Tall waterhemp is a dioecious plant. The seedhead branches in the female are numerous, short, and smooth. The male seedhead branches are fewer, longer, and more slender than those of the female.

The species has terminal spike inflorescences and very short bracts with simple to highly branched flowers. Seed produced is reddish to black and less than 1/32 inch in diameter.

==Geographic distribution==
Tall waterhemp is native to North America. It is believed to have originally had a range north of Missouri and Tennessee to the Great Lakes. It is now found in 40 states but is most common in the Great Plains and Great Lakes regions. Tall waterhemp predominantly grows in wet habitats, such as ponds, marshes, lakes, creeks, and other riparian zones. The plant can grow in a variety of climates, including roadways, railroads and agricultural fields.
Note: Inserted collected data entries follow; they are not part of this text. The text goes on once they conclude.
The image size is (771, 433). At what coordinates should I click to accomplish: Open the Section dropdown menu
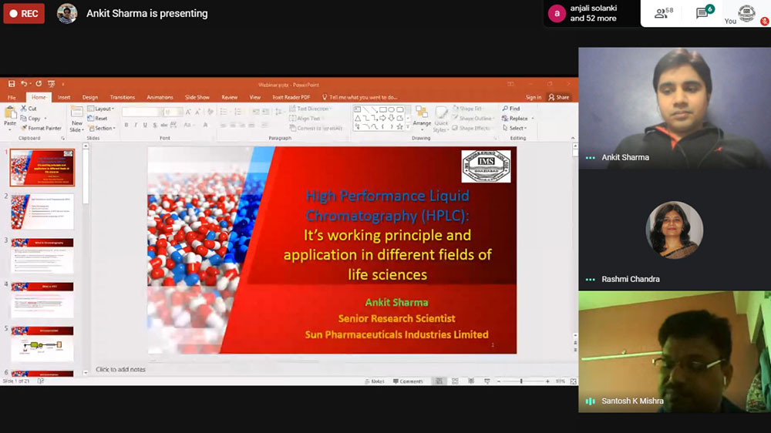[102, 129]
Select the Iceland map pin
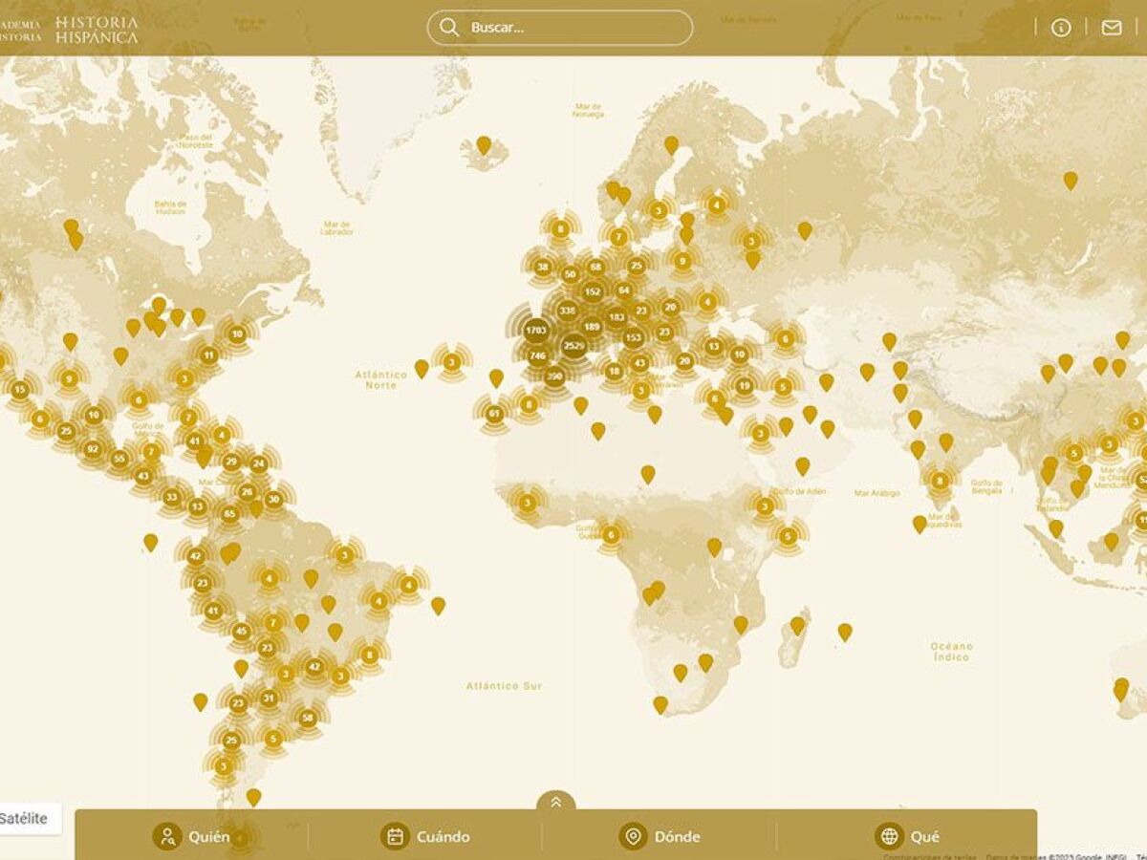Viewport: 1147px width, 860px height. click(x=484, y=145)
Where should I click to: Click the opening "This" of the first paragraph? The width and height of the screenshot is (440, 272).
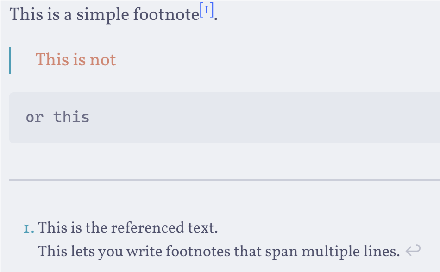point(26,15)
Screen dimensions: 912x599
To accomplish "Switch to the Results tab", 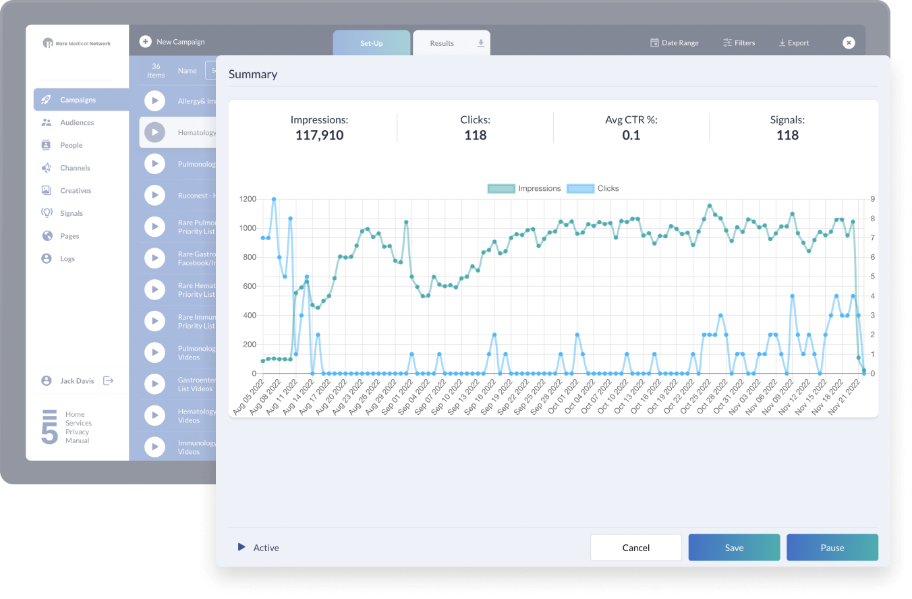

==Growth and development==
Tall waterhemp is a summer annual that produces a large number of very small seeds. It is considered an r-strategist. Emergence can span several months and often occurs later in the season than other annual weeds, allowing the weed to evade typical weed control strategies such as herbicide application and tillage. One study observed 80% emergence not occurring until ten weeks after the initial emergence. Extreme temperatures have little effect on seed viability. Germination occurs typically after soil temperature alternation, as this is required to break seed dormancy. Waterhemp has been found to germinate in a wide range of soil and temperature conditions. It has been found to germinate 17 years after seed set.

While tall waterhemp cannot self-pollinate, due to having separate male and female plants, it does not require any vectors for pollination. This allows for wind pollination over large distances, generating a large amount of genetic diversity. Another factor contributing to genetic diversity is the large amount of seed produced. Tall waterhemp in competition with soybean has been reported to produce from between 300,000 and 5,000,000 seeds per plant. Tall waterhemp also has a rapid growth rate, 50–70% greater than other annual weeds.

==Interspecific hybridization==
Interspecific hybrids of tall waterhemp and Amaranthus hybridus have been observed in experimental fields but have not been observed in agronomic fields.

==Agricultural impacts and control==
In North America, tall waterhemp is considered a major weed of agricultural fields and other disturbed habitats. The Southern Weed Science Society includes tall waterhemp on their list of weed species. However, it is not listed on the federal noxious weed list or any state lists in the United States. In Europe and other continents where the species has been introduced, naturalization is an infrequent occurrence.

Because of the long germination window for tall waterhemp, a single herbicide application is unlikely to be an effective control strategy. Michigan State University Extension recommends a preemergence application followed by one or more postemergence applications. Some populations of tall waterhemp have been reported resistant to acetolactate synthase inhibiting (ALS) herbicides and the triazines, with some individual weeds being resistant to both herbicide groups. Resistance to acifluorfen and other diphenyl ether herbicides has been reported. Even more alarming is the emergence of waterhemp resistant to the latest generation of herbicides, HPPD inhibitors. Furthermore, waterhemp at a site in Nebraska was found to be resistant to 2,4-D, a phenoxy herbicide.

According to Bob Hartzler of Iowa State University, the most effective control of tall waterhemp is achieved by cultural practices that promote growth of the desired vegetation.